What you will do
Starting at the line with "This screenshot has height=739, width=1143.", copy each line through the last one below exactly as written, without any pictures.

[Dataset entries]
╭──
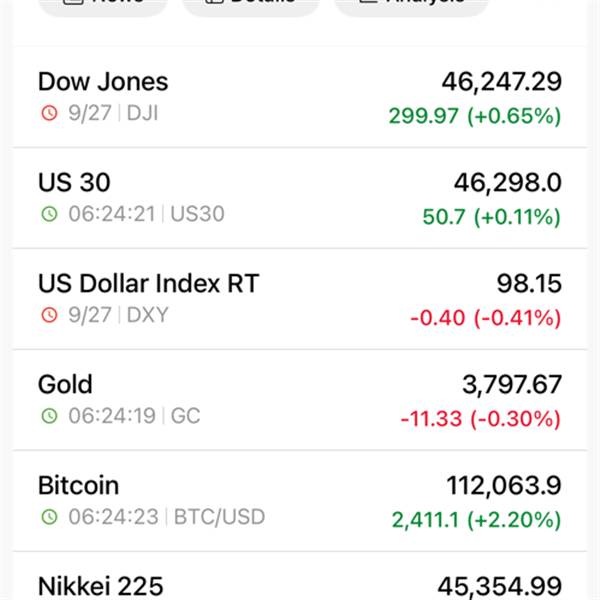This screenshot has width=600, height=600.
Task: Click the red clock icon beside DXY
Action: point(49,315)
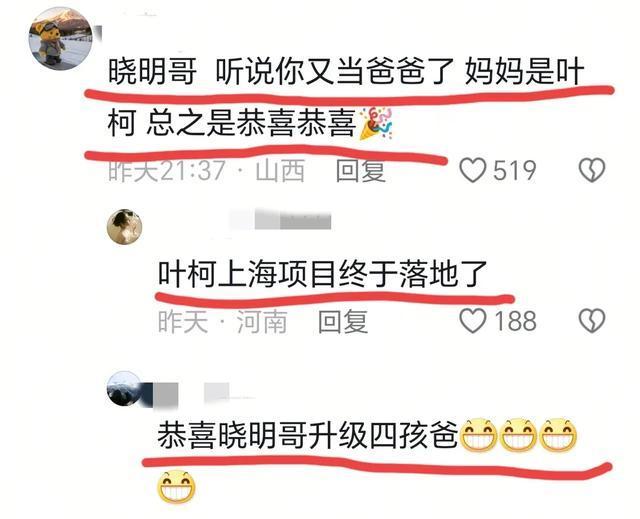640x519 pixels.
Task: Click the party popper emoji after 恭喜恭喜
Action: [376, 124]
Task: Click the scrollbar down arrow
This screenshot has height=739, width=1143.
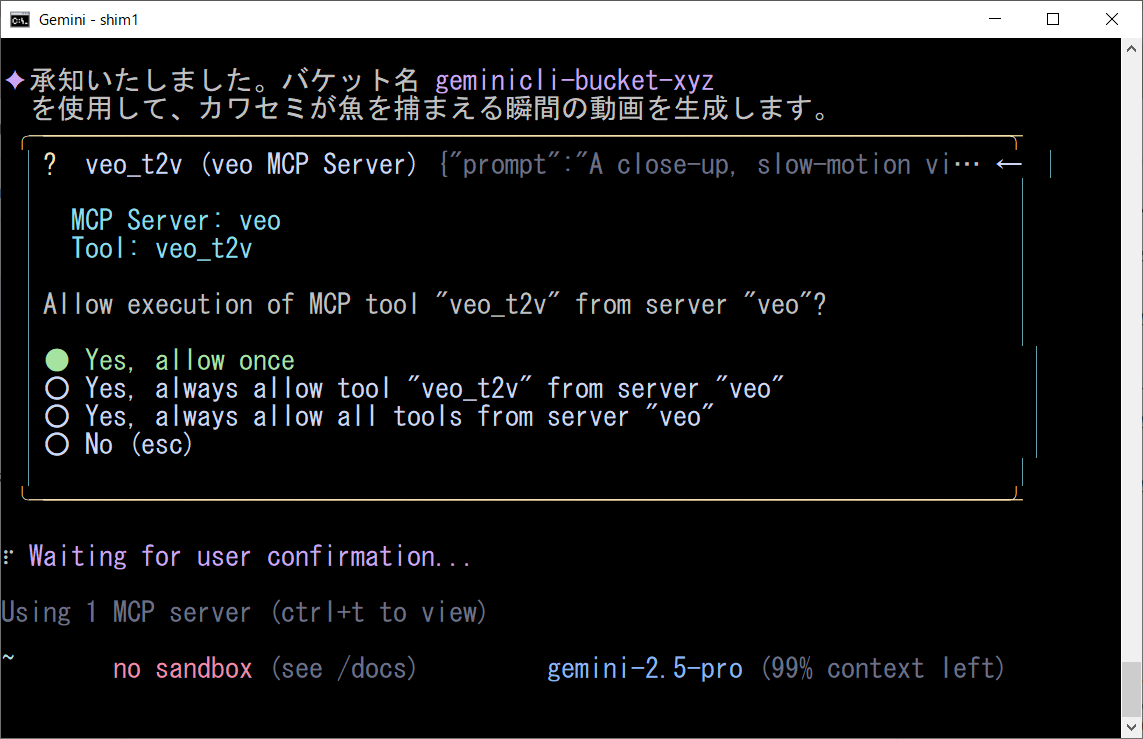Action: tap(1132, 728)
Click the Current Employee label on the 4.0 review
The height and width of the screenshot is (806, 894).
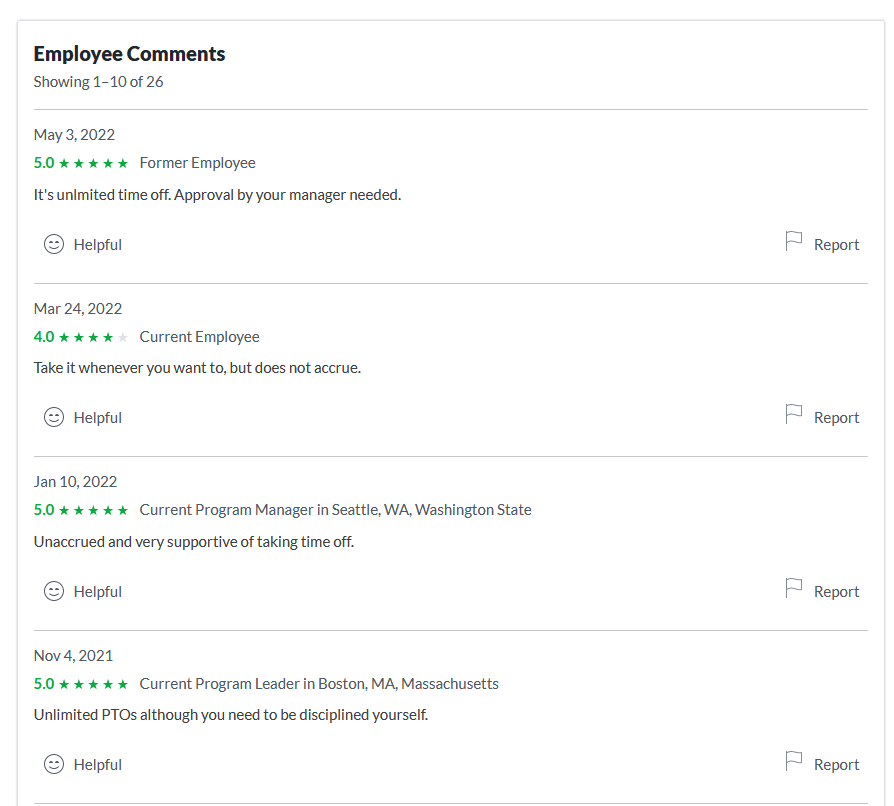(x=199, y=336)
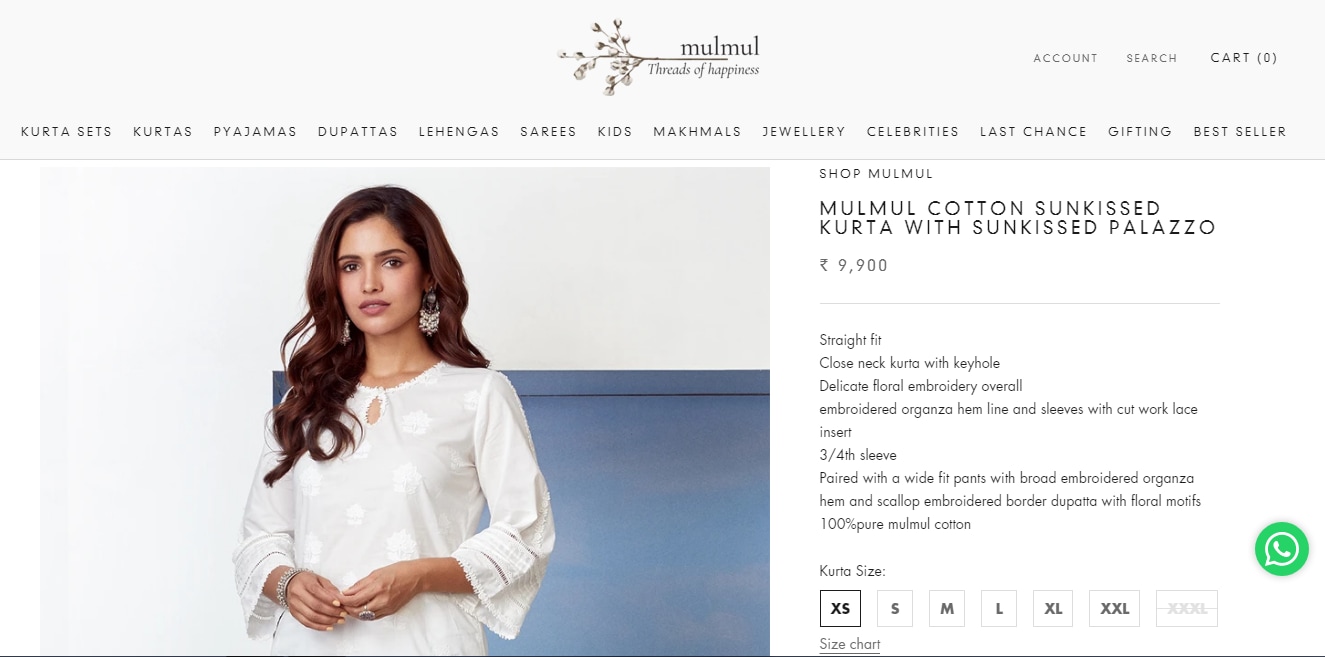This screenshot has height=657, width=1325.
Task: Open the Jewellery category
Action: (804, 132)
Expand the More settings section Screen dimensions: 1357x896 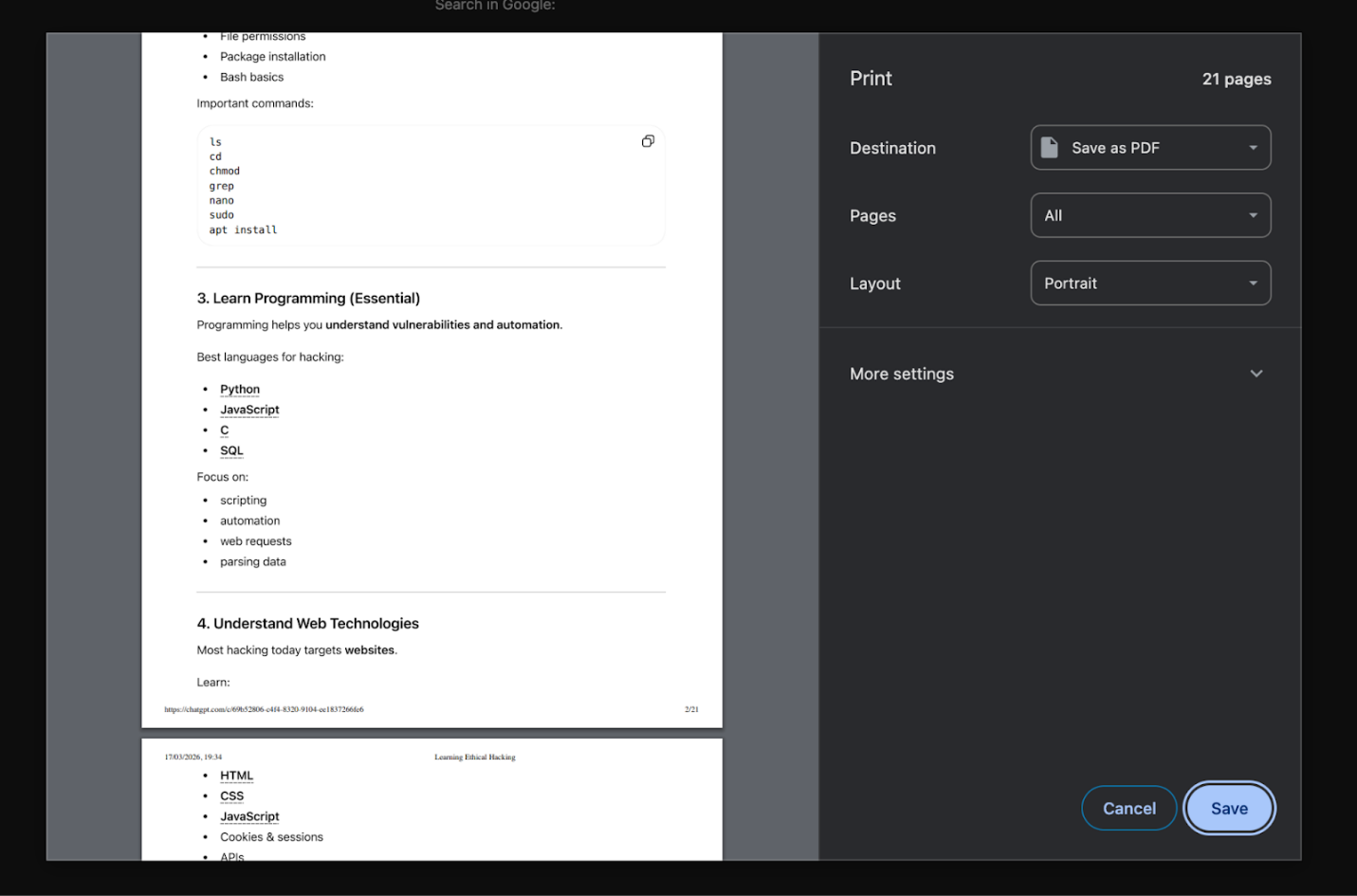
╰──
Exercise answer
This screenshot has height=739, width=1143.
Action: tap(1132, 728)
Click the Current Employee label on the 4.0 review
The height and width of the screenshot is (806, 894).
(x=199, y=336)
This screenshot has height=657, width=1325.
Task: Open the Jewellery category
Action: (804, 132)
Expand the More settings section Screen dimensions: 1357x896 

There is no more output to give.